W roli głównej - Pan Patison

Podaż tzw. darów Prezesa wprost z ukochanej wsi rozkręciła się już w tym sezonie na dobre. Oprócz popularnych ogórków, fasolki szparagowej i jabłek, które prażę ostatnio kilogramami, zawitały do nas także patisony. W tym roku postanowiłam wykorzystać je inaczej niż tylko jako nie jako dodatek do pysznego i zdrowego aczkolwiek nieco już przejadłego-nam-się leczo.


PLACUSZKI Z PATISONÓW

6 średnich patisonów (wielkości ~piłki tenisowej)
1 duża cebula
1 ząbek czosnku
1 jajo
łyżeczka soli
1-2 łyżki mąki
olej do smażenia

Patisony i cebulę zetrzeć na tarce o grubych oczkach, włożyć do durszlaka, przesypać solą i odstawić na godzinę, aby odciekły z nadmiaru wody. W tym czasie co najmniej 3 razy solidnie odcisnąć.
Odsączoną masę przełożyć do miski, dodać jajo, przeciśnięty przez praskę czosnek i wyrabiając stopniowo dosypywać mąki w takiej ilości, aby masa odchodziła od rąk. W moim przypadku były to niecałe dwie łyżki stołowe razowej mąki chlebowej, podejrzewam, że w przypadku niedostatecznego odsączenia z wody będzie potrzebne dużo więcej mąki.
Wyrobioną masę odstawić na kolejną godzinę do lodówki.
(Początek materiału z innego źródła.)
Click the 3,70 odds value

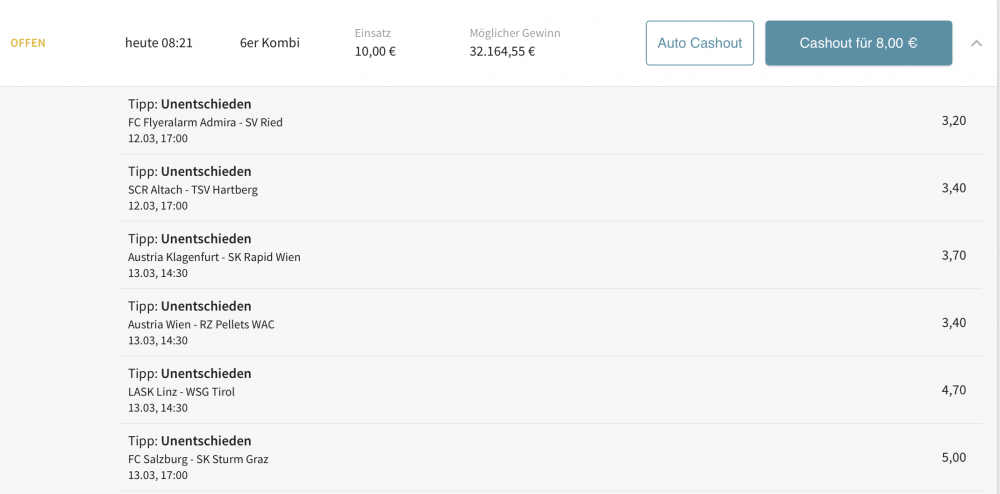coord(954,256)
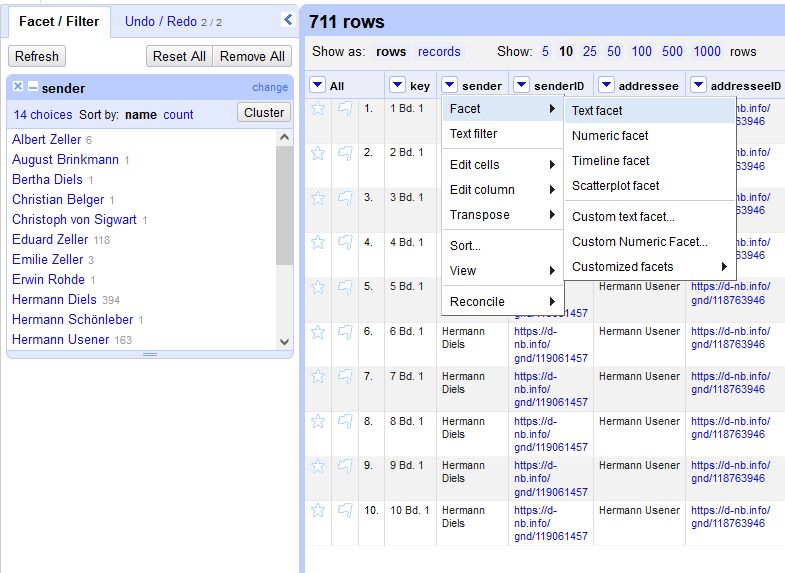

Czas oczekiwania można wykorzystać na sporządzenie sosu:

TZATZIKI

4 średnie ogórki gruntowe
kilka ząbków czosnku (ilość zależna od mocy)
jogurt typu greckiego/bałkańskiego
sól
pieprz

Ogórki obrać, zetrzeć na tarce o grubych oczkach, posolić i włożyć do durszlaka dla pozbycia się nadmiaru wody. Dodać jogurt, przeciśnięty przez praskę czosnek oraz pieprz. Wstawić do lodówki.
Po upływie odpowiedniego czasu na niewielką ilość mocno rozgrzanego oleju nakładać nieduże porcje masy patisonkowej, smażyć z obu stron na złoto. Odsączać na ręczniku papierowym. Podawać z tzatzikami.